Materials provided:
────

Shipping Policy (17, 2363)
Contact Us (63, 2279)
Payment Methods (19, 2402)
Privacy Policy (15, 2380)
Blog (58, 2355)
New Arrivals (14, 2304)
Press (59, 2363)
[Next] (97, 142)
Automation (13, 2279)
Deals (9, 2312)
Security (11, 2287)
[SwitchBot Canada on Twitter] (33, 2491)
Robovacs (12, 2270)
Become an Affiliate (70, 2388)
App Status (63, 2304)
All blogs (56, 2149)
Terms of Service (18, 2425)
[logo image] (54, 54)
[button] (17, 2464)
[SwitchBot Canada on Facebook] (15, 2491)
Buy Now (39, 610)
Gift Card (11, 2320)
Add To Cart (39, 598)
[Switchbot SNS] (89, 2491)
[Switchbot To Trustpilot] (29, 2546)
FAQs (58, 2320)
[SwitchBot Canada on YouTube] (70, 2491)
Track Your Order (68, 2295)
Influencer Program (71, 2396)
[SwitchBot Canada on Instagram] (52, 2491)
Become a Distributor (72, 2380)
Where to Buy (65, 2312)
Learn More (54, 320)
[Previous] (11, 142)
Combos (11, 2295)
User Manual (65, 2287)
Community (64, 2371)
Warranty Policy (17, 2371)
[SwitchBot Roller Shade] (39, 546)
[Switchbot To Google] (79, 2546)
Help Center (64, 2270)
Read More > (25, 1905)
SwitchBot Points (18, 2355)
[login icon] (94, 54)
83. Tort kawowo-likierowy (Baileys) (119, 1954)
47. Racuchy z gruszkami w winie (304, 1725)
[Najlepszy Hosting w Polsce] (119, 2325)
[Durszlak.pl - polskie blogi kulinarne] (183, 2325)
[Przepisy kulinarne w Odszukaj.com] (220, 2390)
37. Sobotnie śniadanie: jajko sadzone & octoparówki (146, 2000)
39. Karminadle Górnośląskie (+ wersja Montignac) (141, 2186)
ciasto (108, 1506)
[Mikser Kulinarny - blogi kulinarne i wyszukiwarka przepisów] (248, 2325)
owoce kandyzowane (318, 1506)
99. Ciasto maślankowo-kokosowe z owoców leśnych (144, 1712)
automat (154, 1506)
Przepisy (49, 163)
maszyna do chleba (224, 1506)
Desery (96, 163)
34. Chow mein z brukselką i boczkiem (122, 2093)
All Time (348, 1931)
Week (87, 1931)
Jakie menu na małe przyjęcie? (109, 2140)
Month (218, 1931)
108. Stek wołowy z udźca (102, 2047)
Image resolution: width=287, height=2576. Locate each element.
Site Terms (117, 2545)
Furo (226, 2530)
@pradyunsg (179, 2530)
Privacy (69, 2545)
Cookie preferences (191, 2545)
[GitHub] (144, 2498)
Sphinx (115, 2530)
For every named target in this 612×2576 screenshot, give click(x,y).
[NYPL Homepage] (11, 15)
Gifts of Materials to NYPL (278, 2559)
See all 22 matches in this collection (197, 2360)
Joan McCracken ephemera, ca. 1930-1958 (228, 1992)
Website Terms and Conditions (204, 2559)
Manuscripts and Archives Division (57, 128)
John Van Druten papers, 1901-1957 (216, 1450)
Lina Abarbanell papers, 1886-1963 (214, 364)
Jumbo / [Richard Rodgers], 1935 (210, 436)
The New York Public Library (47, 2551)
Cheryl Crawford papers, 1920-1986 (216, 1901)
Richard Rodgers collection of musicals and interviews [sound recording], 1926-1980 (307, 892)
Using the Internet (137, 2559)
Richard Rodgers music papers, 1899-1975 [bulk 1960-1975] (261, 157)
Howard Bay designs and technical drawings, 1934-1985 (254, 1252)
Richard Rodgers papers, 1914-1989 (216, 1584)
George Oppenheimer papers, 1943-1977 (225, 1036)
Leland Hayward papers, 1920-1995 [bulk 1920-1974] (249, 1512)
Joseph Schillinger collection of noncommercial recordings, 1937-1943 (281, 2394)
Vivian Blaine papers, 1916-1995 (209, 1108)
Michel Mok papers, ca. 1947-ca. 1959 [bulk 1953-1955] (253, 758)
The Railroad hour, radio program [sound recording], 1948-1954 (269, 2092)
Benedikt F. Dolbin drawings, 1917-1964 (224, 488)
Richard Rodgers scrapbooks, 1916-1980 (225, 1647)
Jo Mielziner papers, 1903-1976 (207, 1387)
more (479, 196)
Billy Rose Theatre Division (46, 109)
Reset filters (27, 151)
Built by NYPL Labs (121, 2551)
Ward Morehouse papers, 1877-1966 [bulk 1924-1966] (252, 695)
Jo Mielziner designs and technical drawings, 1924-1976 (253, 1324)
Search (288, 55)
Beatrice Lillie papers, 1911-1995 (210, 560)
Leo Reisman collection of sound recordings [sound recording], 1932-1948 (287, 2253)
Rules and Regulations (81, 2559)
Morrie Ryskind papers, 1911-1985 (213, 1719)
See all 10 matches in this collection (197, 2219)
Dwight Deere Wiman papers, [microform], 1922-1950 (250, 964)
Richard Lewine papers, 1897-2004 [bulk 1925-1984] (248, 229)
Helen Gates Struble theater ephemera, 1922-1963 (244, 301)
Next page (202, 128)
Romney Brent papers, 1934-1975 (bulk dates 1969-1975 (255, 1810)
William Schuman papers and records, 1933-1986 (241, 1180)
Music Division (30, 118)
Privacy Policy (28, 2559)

────

What is being asked: Return only the stretch of the material above from the line holding "Week (87, 1931)" through the line holding "Cheryl Crawford papers, 1920-1986 (216, 1901)", copied exactly.

Reply to the exercise:
Week (87, 1931)
Jakie menu na małe przyjęcie? (109, 2140)
Month (218, 1931)
108. Stek wołowy z udźca (102, 2047)
Image resolution: width=287, height=2576. Locate each element.
Site Terms (117, 2545)
Furo (226, 2530)
@pradyunsg (179, 2530)
Privacy (69, 2545)
Cookie preferences (191, 2545)
[GitHub] (144, 2498)
Sphinx (115, 2530)
For every named target in this 612×2576 screenshot, give click(x,y).
[NYPL Homepage] (11, 15)
Gifts of Materials to NYPL (278, 2559)
See all 22 matches in this collection (197, 2360)
Joan McCracken ephemera, ca. 1930-1958 (228, 1992)
Website Terms and Conditions (204, 2559)
Manuscripts and Archives Division (57, 128)
John Van Druten papers, 1901-1957 (216, 1450)
Lina Abarbanell papers, 1886-1963 (214, 364)
Jumbo / [Richard Rodgers], 1935 (210, 436)
The New York Public Library (47, 2551)
Cheryl Crawford papers, 1920-1986 (216, 1901)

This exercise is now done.